=== What you are asked to do ===
Write out the part of the South Caucasus passage between "The symbolism was" and "were being expunged.", inclusive, word for word.

=== Supplied passage ===
------------------------------------------------

In the South Caucasus many would say that this is the world they live in already. When the Soviet Union came to an end in 1992, a post-Cold War peace never properly arrived in Armenia, Azerbaijan and Georgia. The region was torn apart by three ethno-territorial conflicts. In 2020 the biggest dispute of the three, the Armenian-Azerbaijani conflict over Nagorny Karabakh, resumed after a 26-year pause, with Azerbaijan winning a military victory.
On 19 September Azerbaijan launched a new lightning operation to seize the Armenian-run region of Nagorny Karabakh, which it last administered in the late Soviet era. The entire Armenian population — more than 100,000 people — fled their homes. On 15 October, Azerbaijani president Ilham Aliyev, delivered a victory speech, dressed in camouflage fatigues, in an empty city, Karabakh’s local capital, Stepanakert, renamed Khankendi by Azerbaijan. ‘Today, all the people of Azerbaijan are genuinely rejoicing. All the people of Azerbaijan are praising Allah,’ said Aliyev, belying by omission the prospect that Karabakh Christian Armenians could be citizens of Azerbaijan.
Aliyev’s speech was one of personal redemption, made on the 20th anniversary of his first inauguration as president in 2003. The whole visit to the deserted city was a one-man show, with the president filmed alone, walking around the empty office of the Karabakh Armenian administration and, like a triumphant Roman victor, trampling over their flag.
The symbolism was all about national rebirth and revanchism. Aliyev’s speech was made in the same square in which Armenian prime minister Nikol Pashinyan had told crowds in August 2019, ‘Artsakh [the Armenian name for Nagorny Karabakh] is Armenia, full stop.’ Aliyev’s main reference point was to 1994, the year when Azerbaijan suffered a bitter defeat in the first Karabakh war of the 1990s, the culmination of many rounds of ethnic cleansing and mass displacement by both Armenians and Azerbaijanis, in which Azerbaijan ultimately paid the heaviest price. Years of humiliation, both personal and national, were being expunged.
The Azerbaijani leader was actually reaching further back, to the 1920s. Having once promised the Karabakh Armenians high levels of territorial autonomy, he has now declared ‘Nagorny (Mountainous) Karabakh’ abolished as both a name and as an Armenian-led autonomous region. He has thereby cancelled an arrangement first created by the Bolsheviks in 1921, and declared it an act of sabotage against Azerbaijan. Azerbaijan is busy rewriting a whole century-old script.

------------------------------------------------

=== Dataset content ===
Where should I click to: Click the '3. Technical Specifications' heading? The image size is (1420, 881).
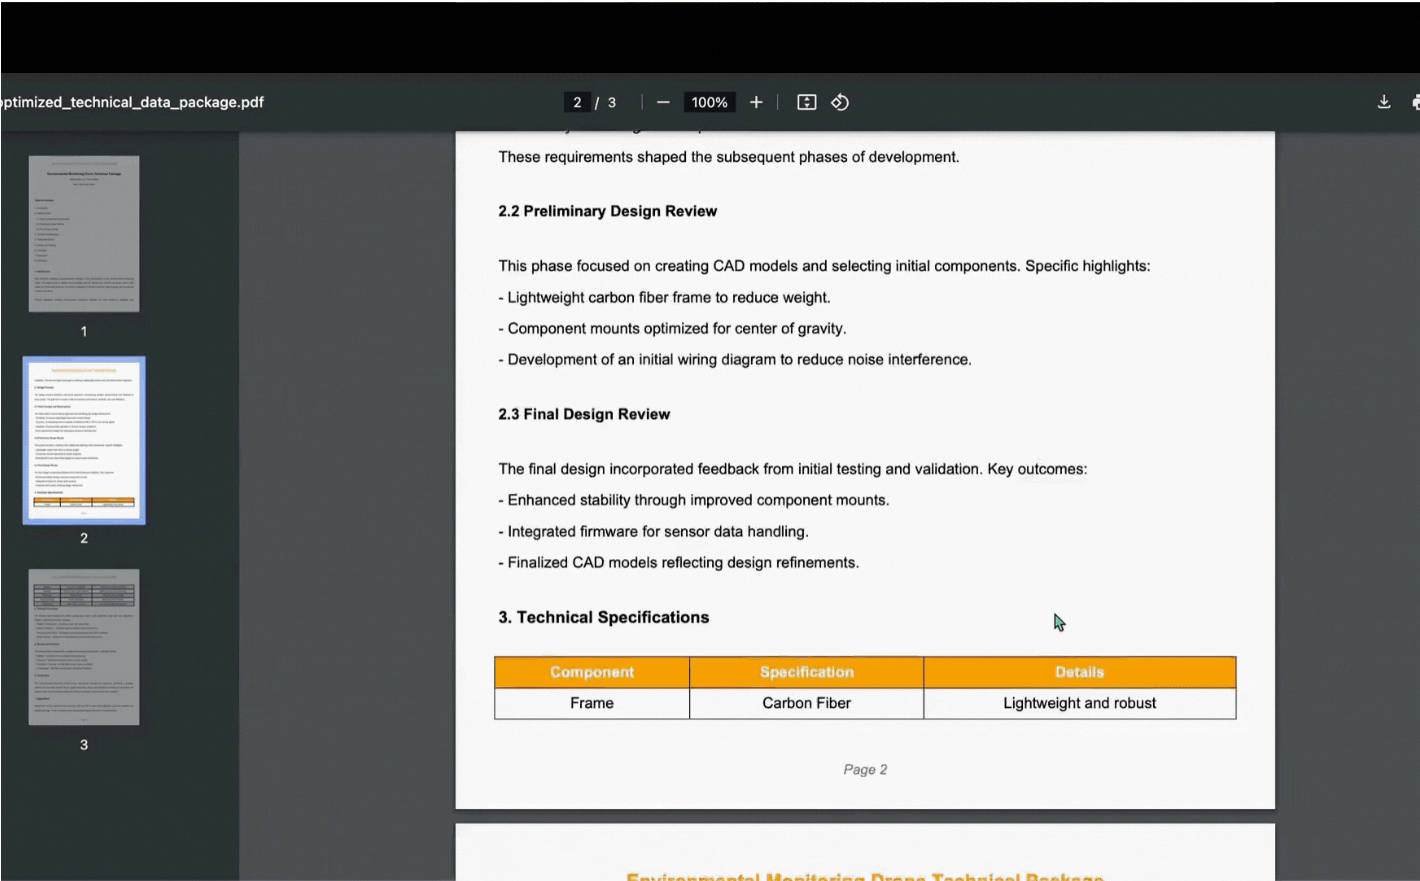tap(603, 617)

------------------------------------------------

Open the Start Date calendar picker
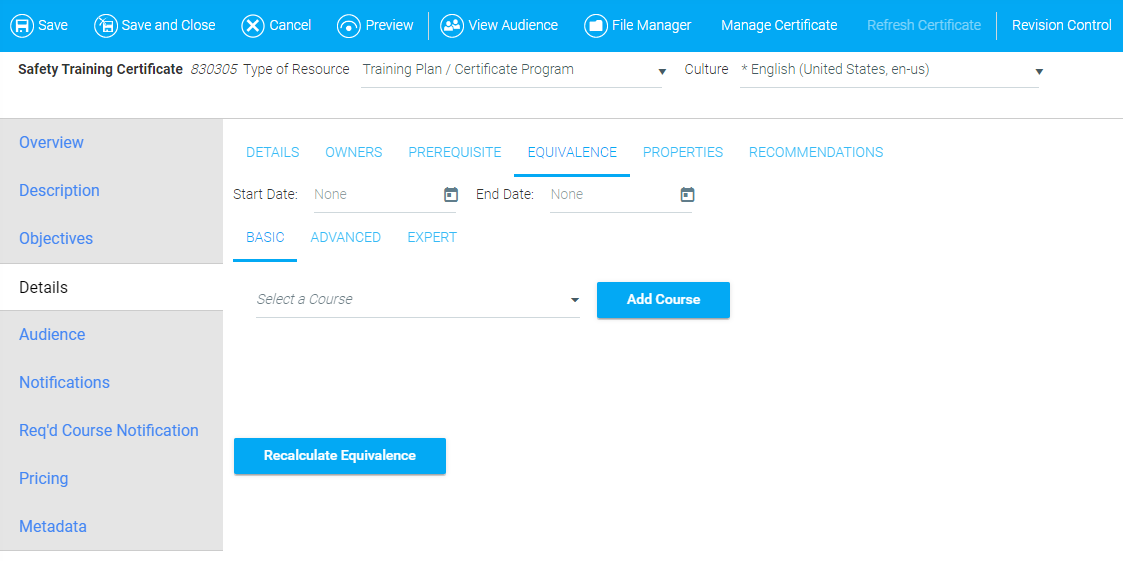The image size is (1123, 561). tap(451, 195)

------------------------------------------------

=== Output of the task ===
The symbolism was all about national rebirth and revanchism. Aliyev’s speech was made in the same square in which Armenian prime minister Nikol Pashinyan had told crowds in August 2019, ‘Artsakh [the Armenian name for Nagorny Karabakh] is Armenia, full stop.’ Aliyev’s main reference point was to 1994, the year when Azerbaijan suffered a bitter defeat in the first Karabakh war of the 1990s, the culmination of many rounds of ethnic cleansing and mass displacement by both Armenians and Azerbaijanis, in which Azerbaijan ultimately paid the heaviest price. Years of humiliation, both personal and national, were being expunged.